### [Document section]
"""
The elastic coefficient, k_s, of the membrane depends on its shape and can be calculated using Hooke’s law, having a square shaped membrane with a side length of 2a_m

$$k_s=\frac{188D}{a_m^2}\mathrm{where}D=\frac{E{d}_m^3}{12\left(1-{\nu }^2\right)}$$

(2)

here, E—Young’s modulus of the membrane material, v—Poisson’s ratio of the membrane material, d_m—membrane thickness.

Under non-ideal conditions, the oscillations of the membrane are attenuated due to the structural and environmental factors. The total attenuation coefficient can be calculated with Equation (3) by the algebraic sum of the structural attenuation, b_vs, and the environmental attenuation, b_va.

$$b_v=b_{vs}+b_{va}$$

(3)

The main attenuation originating from environmental factors, such as temperature, pressure or humidity, can be calculated, assuming that the sensing layer is a liquid substance, from Equation (4)

$$b_{va}=Z_s\frac{A_m^2}{A_v}$$

(4)

here, A_m—an area of the membrane, A_v—full area of the transducer including the area which does not vibrate, Z_s—acoustic impedance of liquid substance expressed as

$$Z_s=\sqrt{{\rho }_s\left[\frac{1}{{\xi }_s}+j\omega \left(2{\eta }_2+{\eta }_1\right)\right]}\approx {\rho }_s{c}_s$$

(5)

here, ρ_s—density of the membrane material, ξ_s—compressibility of adiabatic gas, c_s—the speed of sound in the gas, η₁ and η₂—first and second viscosity coefficients of gas.
"""
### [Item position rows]
"""
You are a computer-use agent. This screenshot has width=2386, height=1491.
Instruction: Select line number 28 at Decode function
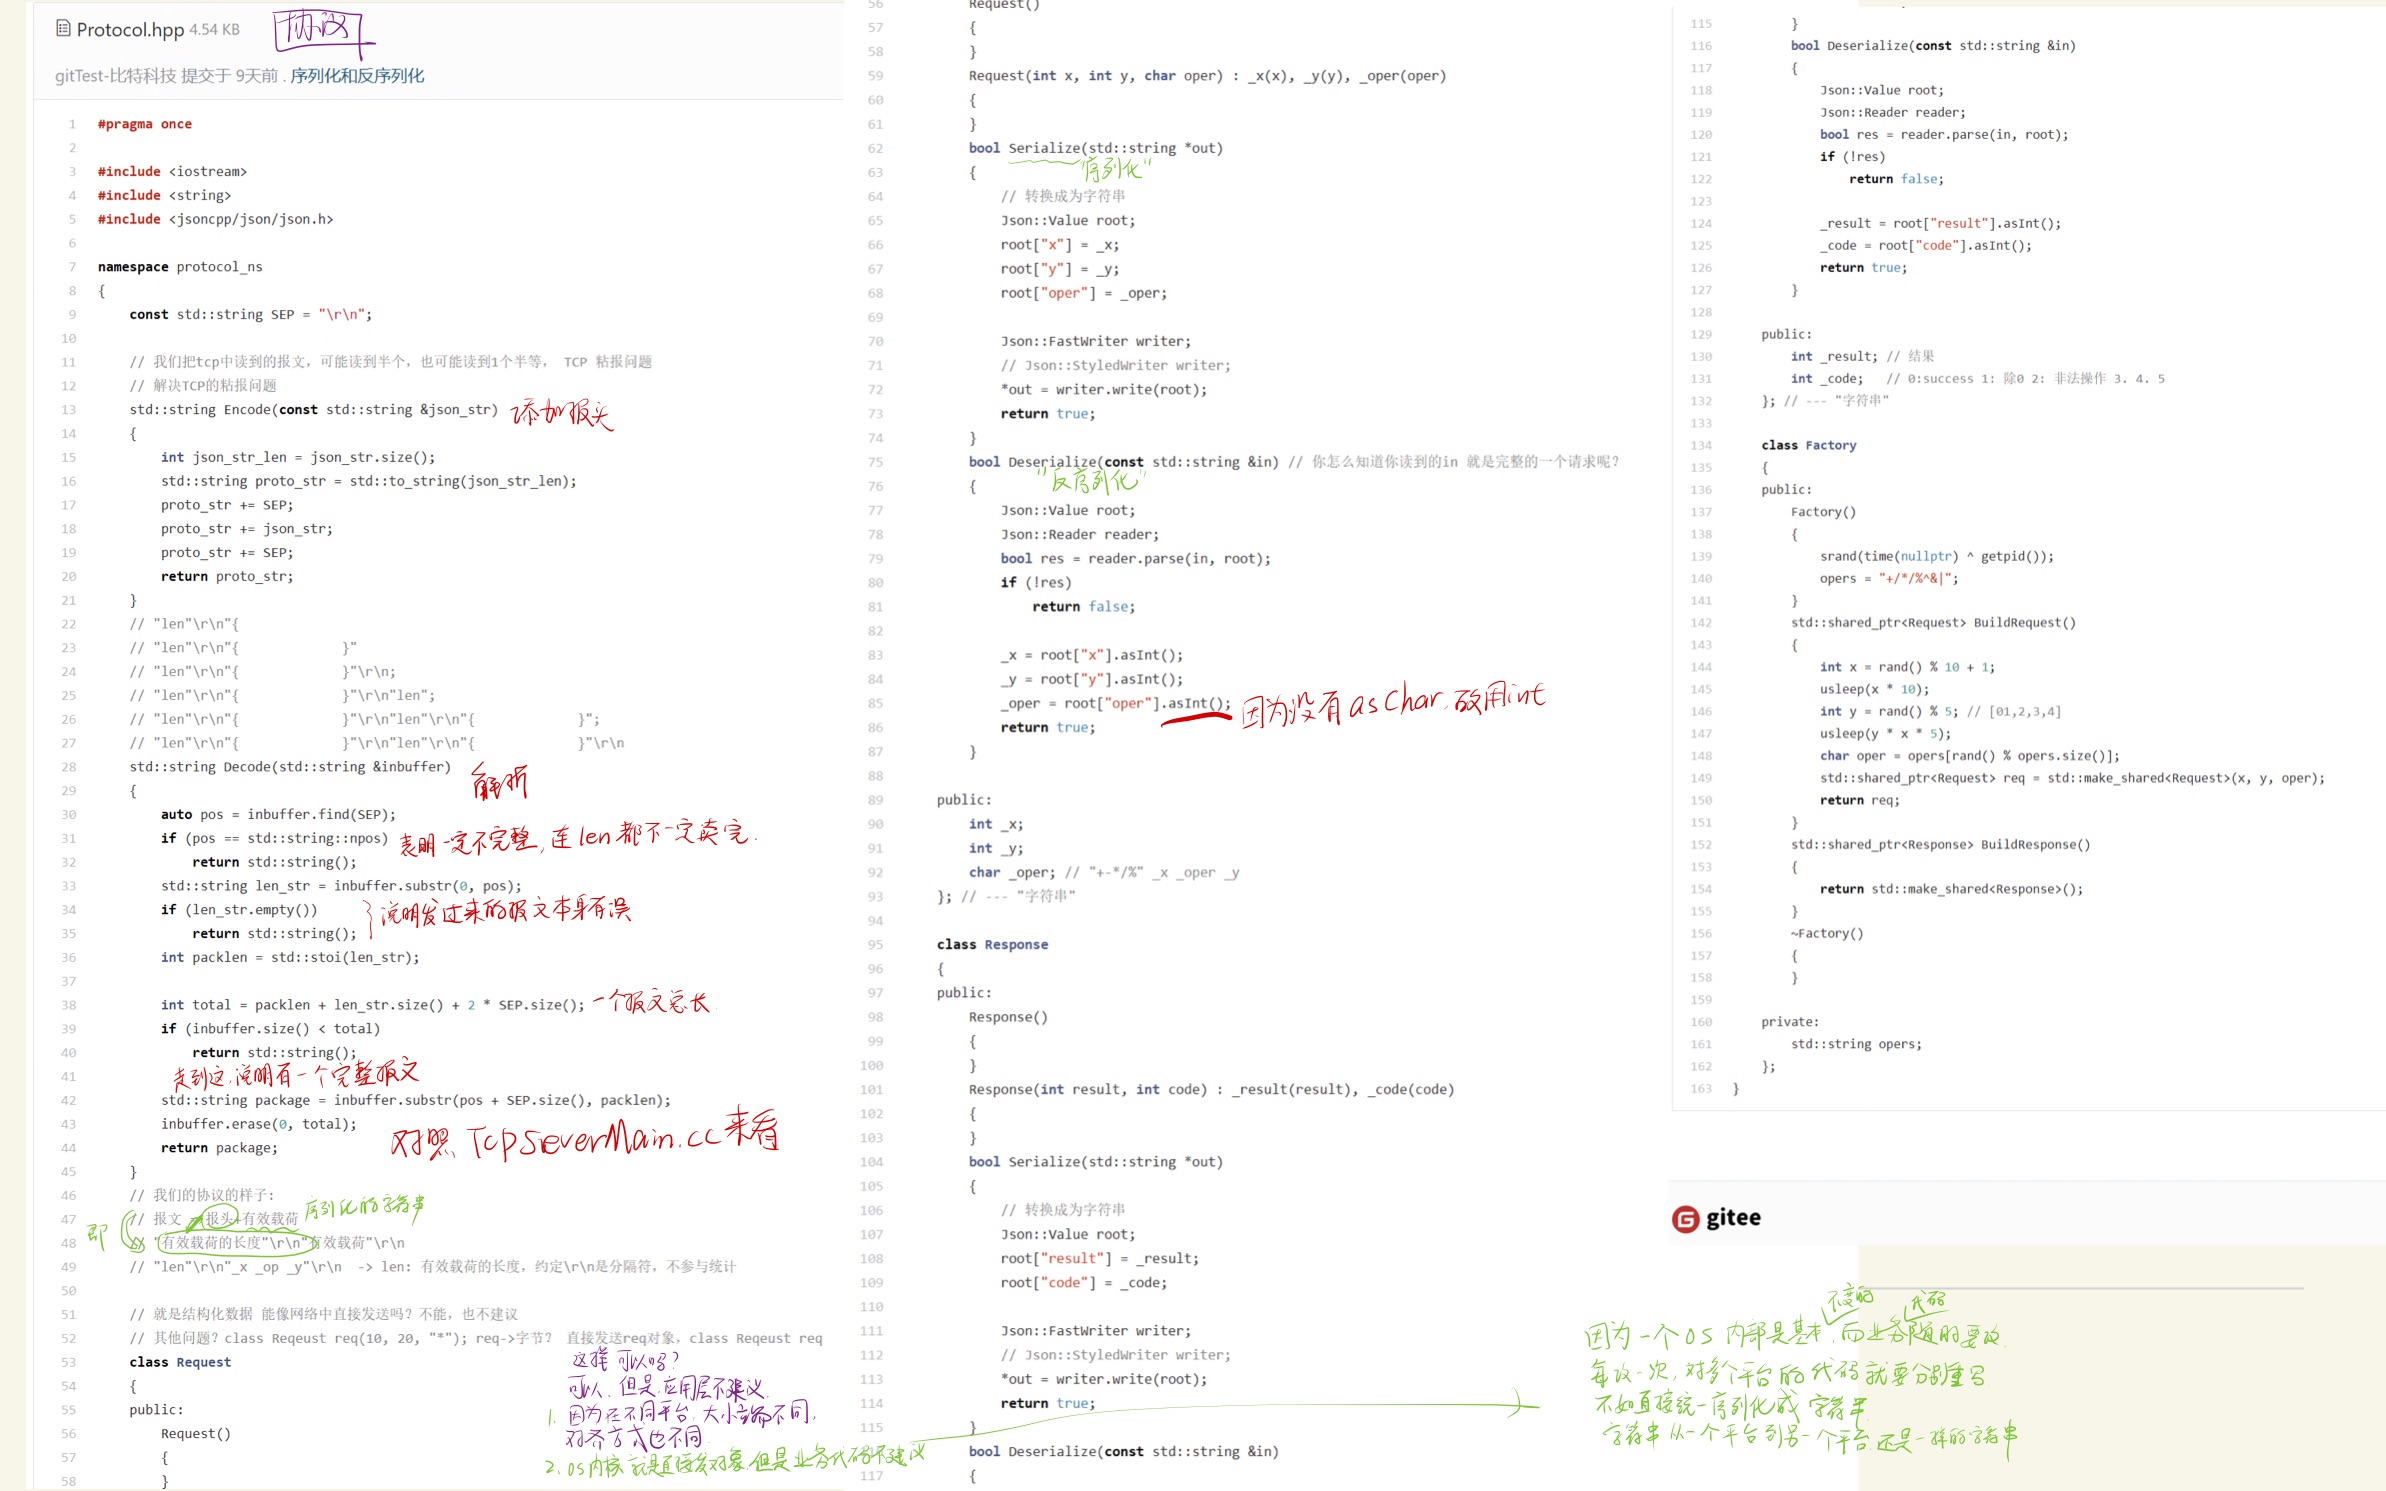coord(69,767)
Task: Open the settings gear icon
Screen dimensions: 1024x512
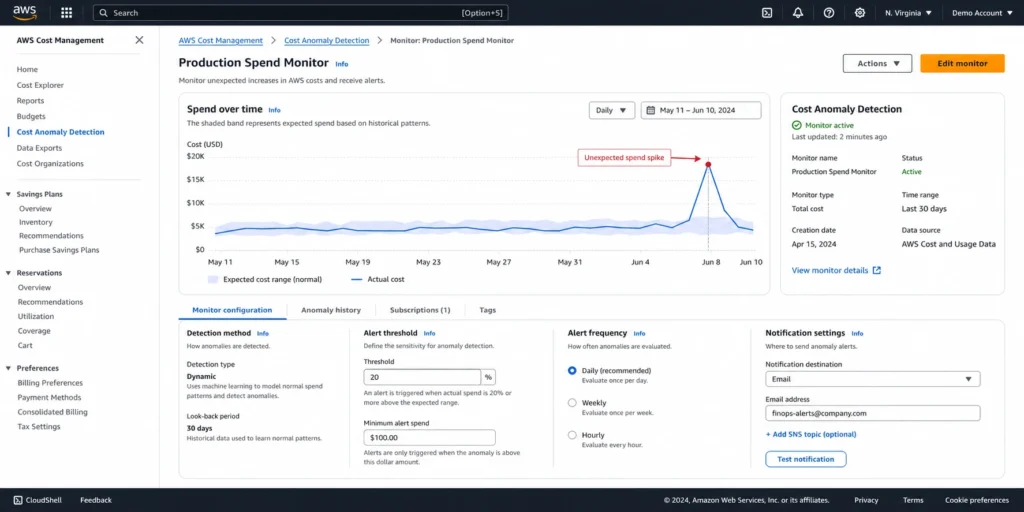Action: [x=860, y=12]
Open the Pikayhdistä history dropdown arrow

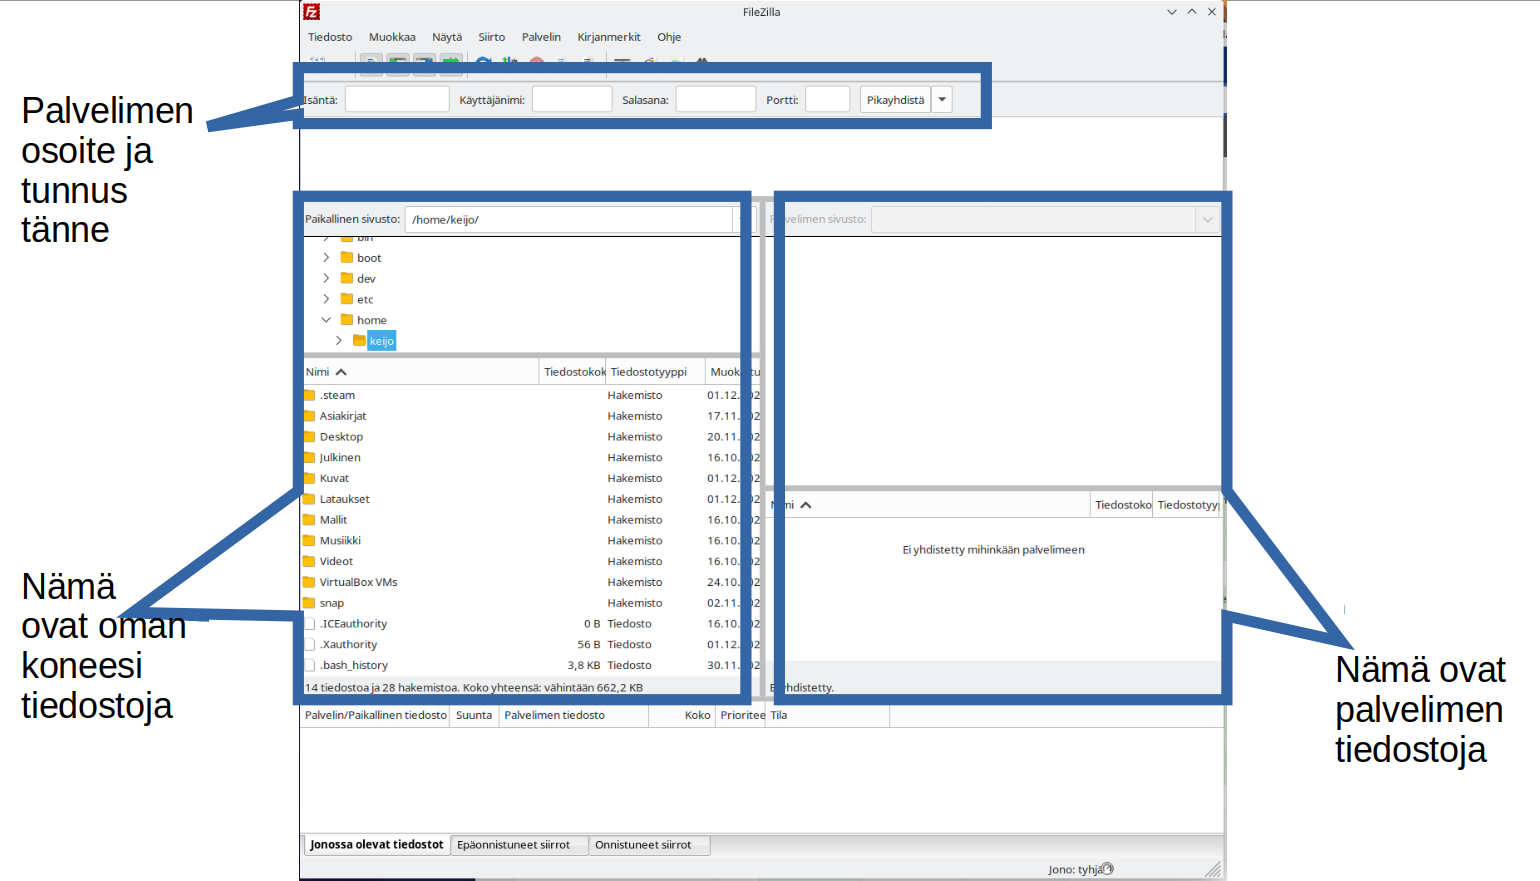pyautogui.click(x=942, y=100)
"""
### [Given instruction A]
Answer these questions using the membrane passage:
(i) What side length is given for the square-shaped membrane?
(ii) The total attenuation coefficient is the algebraic sum of which two attenuations?
(iii) What does c_s stand for?
### [Given instruction B]
Edit the rows in the part that opens with the line containing "Task: Open the settings gear icon" and closes with the end of the rows, replacing "gear icon" with "cog icon" and keeping everything else the same. Return only that part, without the pictures.
The passage on the membrane and the rows have no connection to each other.

### [Complete output A]
(i) 2a_m
(ii) The structural attenuation, b_vs, and the environmental attenuation, b_va
(iii) The speed of sound in the gas

### [Complete output B]
Task: Open the settings cog icon
Screen dimensions: 1024x512
Action: [x=860, y=12]
Open the Pikayhdistä history dropdown arrow

pyautogui.click(x=942, y=100)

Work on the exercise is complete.